Stone v. Dunn Bros., Inc., 39731

Decision Date13 June 1955
Docket NumberNo. 39731,39731
PartiesA. H. STONE, Chairman, State Tax Commission, Revived as Alex McKeigney, Chairman of State Tax Commission, v. DUNN BROTHERS, Inc.
CourtMississippi Supreme Court

John E. Stone, Jackson, for appellant.

Butler, Snow, O'Mara, Stevens & Cannada, Jackson, for appellee.

LEE, Justice.

This is an appeal by A. H. Stone, Chairman of the State Tax Commission, from a judgment of the circuit court of the First Judicial District of Hinds County, requiring him to refund to Dunn Bros., Inc., the sum of $557.93.

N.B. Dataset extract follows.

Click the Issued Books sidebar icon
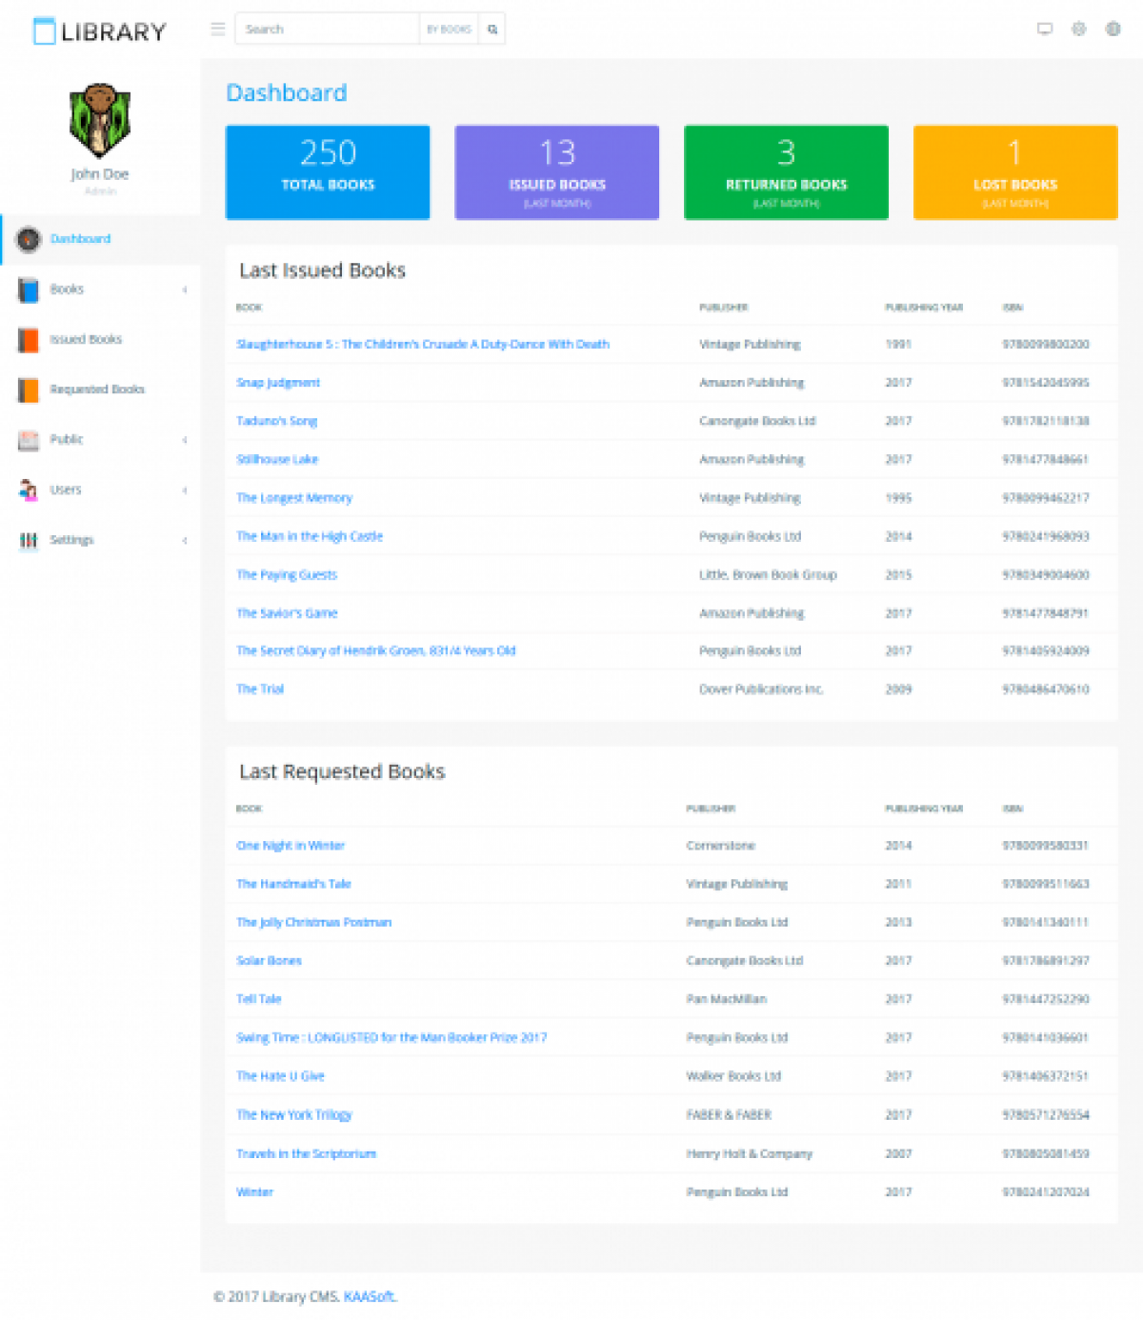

The controversy arose in this way: The tax commission demanded of Dunn Bros., Inc., the payment of $557.93, being a sales tax of two percent on its gross income of $27,896.45, from its operation entirely within the State of Mississippi. The corporation paid the assessment, under protest, and then brought this action to recover, with the above mentioned result.

After the case reached this Court, A. H. Stone died; and Alex McKeigney has succeeded to the office, and the cause has been revived in his name.

The statutes under which this tax was demanded and collected are Sections 10105 and 10109, Code of 1942. Section 10105 is as follows: 'There is hereby levied and shall be collected annual privilege taxes, measured by the amount or volume of business done, against the persons, on account of the business activities, and in the amounts to be determined by the application of rates against values, or gross income, or gross proceeds of sales, as the case may be, as follows'.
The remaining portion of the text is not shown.